An idea without a plan is like a bird without wings; it might sound pretty, but it never gets off the ground. There’s a lot that sets humans apart from the animal world – our imaginations and the ability to plan for the future are two of the things that make us stand out. A business plan turns ideas into a cohesive, actionable strategy and we’re going to go into a number of tangible benefits business planning brings. A quick note before we begin – there’s a common misconception that business plans are just for start-ups – they aren’t. This post will delve into why business plans can be useful at all stages of a business’s life:
They’re Great for Securing Investment
There’s a lot of things investors want to know, from how much experience you have in the industry to what you offer that your competitors don’t. They’ll also want to take a detailed look at your financials; after all, they’re investing to make money. Business plans, of course, include all of the above, and more.
A good business plan will include exactly why you got into the business and how long you’ve been at it. You’ll also often find a detailed SWOT analysis, a thorough evaluation of the market and your marketing, as well as a tidy description of your financials including current streams of revenue, assets and liabilities, as well as projected growth. In other words, a business plan includes everything investors are looking for – that’s great for start-ups and wonderful if you’re looking to secure a bit more funding for a new project or to accelerate growth in an already established business.
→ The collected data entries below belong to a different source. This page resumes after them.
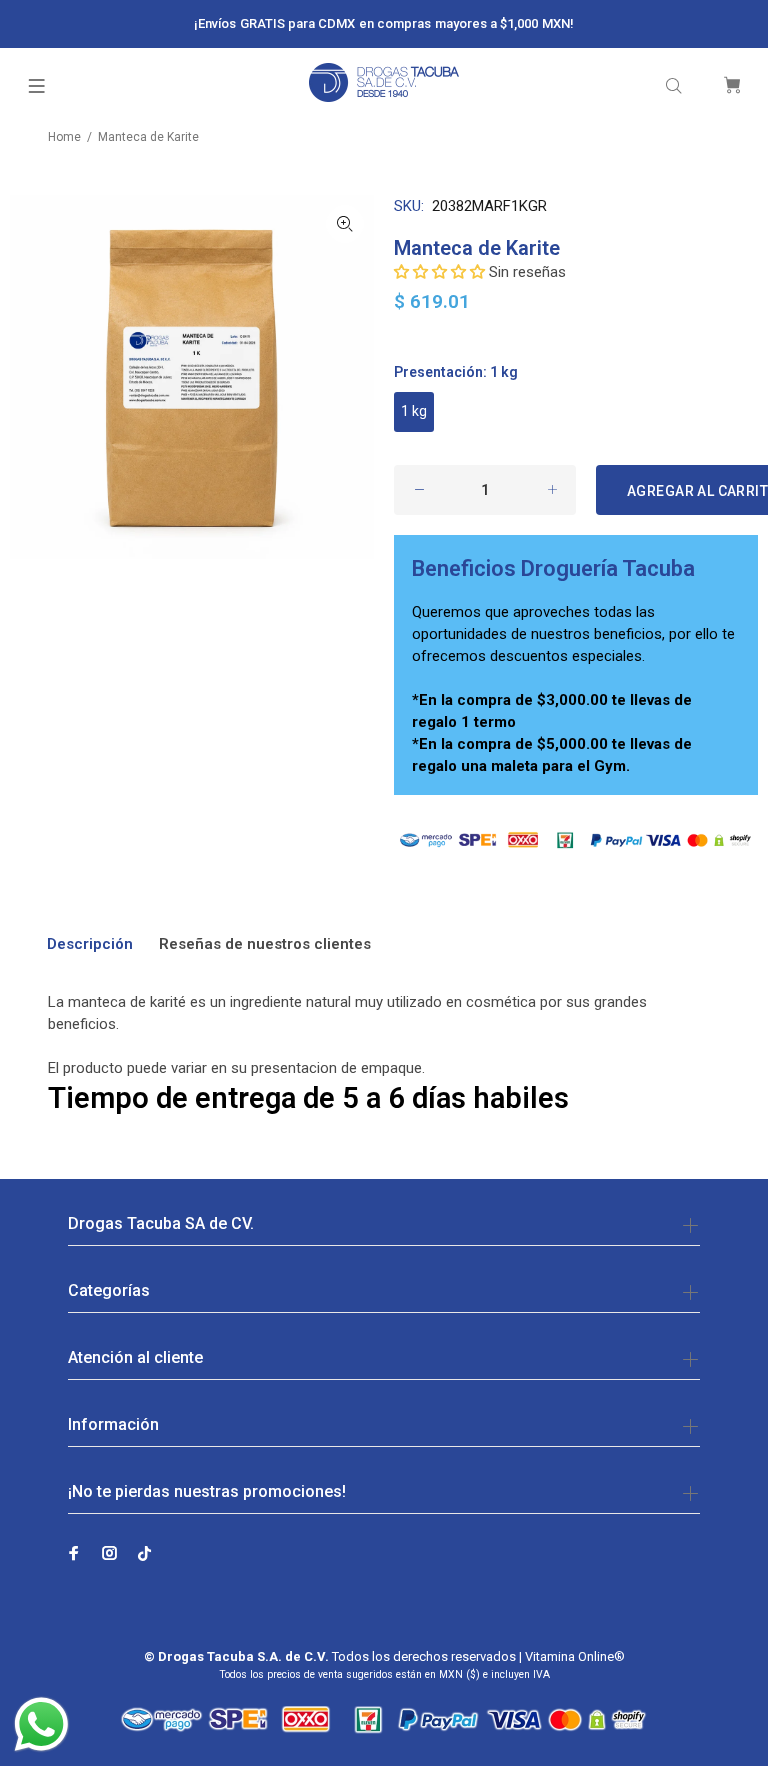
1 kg (414, 411)
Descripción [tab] (90, 944)
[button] (439, 272)
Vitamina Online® (575, 1656)
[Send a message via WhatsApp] (41, 1724)
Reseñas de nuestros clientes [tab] (265, 944)
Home (64, 137)
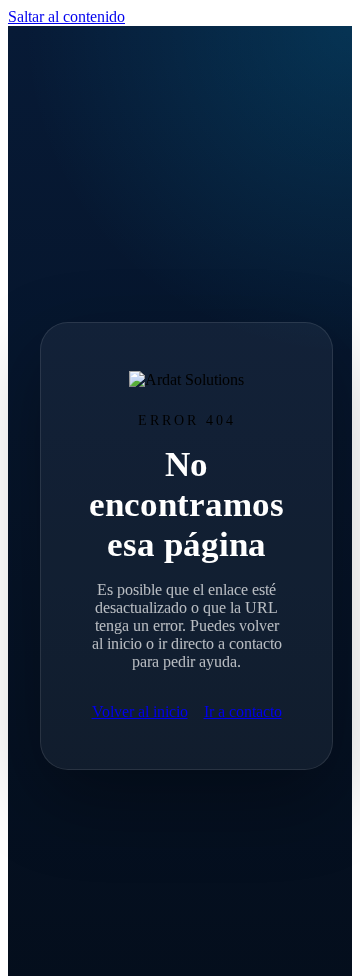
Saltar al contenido (66, 16)
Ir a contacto (243, 711)
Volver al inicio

They Help You Plan for the Future
Business plans enable you to look holistically at all of the elements that are essential to your business’s operation. This allows you to detect potential problem areas as well as areas where you can grow – in other words, it sets you up for the future. You can use your business plan as a step towards creating a business continuity plan which enables you to keep operating even after natural disasters or other serious setbacks.
You can also use your business plan in order to monitor financial trends, from big to small. In your budget, you might notice that you regularly need to buy more pens and pencils, or that you constantly need heating and cooling repair. To mitigate these costs, you could buy more office supplies in bulk or consider investing in a new heating or cooling unit – when you have the complete picture, it’s easier to mitigate risk and eliminate unnecessary overhead.
They Help You Understand Your Business Now
The role of the CEO is rapidly changing; whether you have an official C-suite title or you’re running a business under your own name, the buck stops at you. There’s a lot to know about any business, and you want to know as much of it as possible so you can make the best decisions. That means getting on the floor and talking to front-line employees, your production team, various stakeholders – whomever you can. Another effective way of knowing all there is to know about your business is – you guessed it – creating a comprehensive business plan. You’ll need to talk to a lot of stakeholders to create a plan and that will give you a great idea of where you are and where you want to go. What’s more, you’ll be able to assess what your current liabilities and assets are – this can help you get the right kind of professional business insurance, because you’ll know exactly what the total value of your business is, and what needs to be insured.
Of course, you’re not the only person who is making decisions in your business – whether you’ve got a number of teams and managers, or you only have a few employees, giving others access to the business plan can help them make informed decisions. Your business plan will clearly delineate the managerial structure of the business so everyone will know what their responsibilities are. What’s more, you can let managers and employees know about the grand strategy so they better understand their own individual goals within the big picture.
They Help You Communicate
Everything we’ve talked about so far, more or less, leads up to this – business plans help you communicate exactly what your business is – to yourself and to others. Now, there’s advantages to doing that with potential investors and employees, no doubt, but it can also be helpful to communicate with others in the business world. You can take your business plan to someone with experience in the industry, like an advisor, in order to get a better idea of how to move forward. You can even bring your business plan to friends and family in order to get outside input on the business. Outside-in strategies can be quite an effective way of motivating business growth and that means getting input from all different types of stakeholders in your market.
Using your plan can also help you communicate key ideas to the rest of the business community, as well as give you the ability to compare your plan to what’s been revealed about the business plans of your competitors. Information, or the lack thereof, is the key of any grand strategy and a bit of choice information from your business plan, made public, can give you a lot of leverage.
They Help You Define Success
You know where you are now, you know where you want to be in the future, and you’ve communicated your ideas to the people who need to know about them. What is your business plan doing? It’s creating a roadmap to success and it’s helping you get to where you need to go. You can use your business plan to set achievable goals and get feedback on the goals you set, reworking them if necessary with input from stakeholders. That’s why a good business plan is useful at all stages of a business, whether you’re just getting started or you’re looking to sell. No matter what success means to you, a business plan will help you define it – and get it.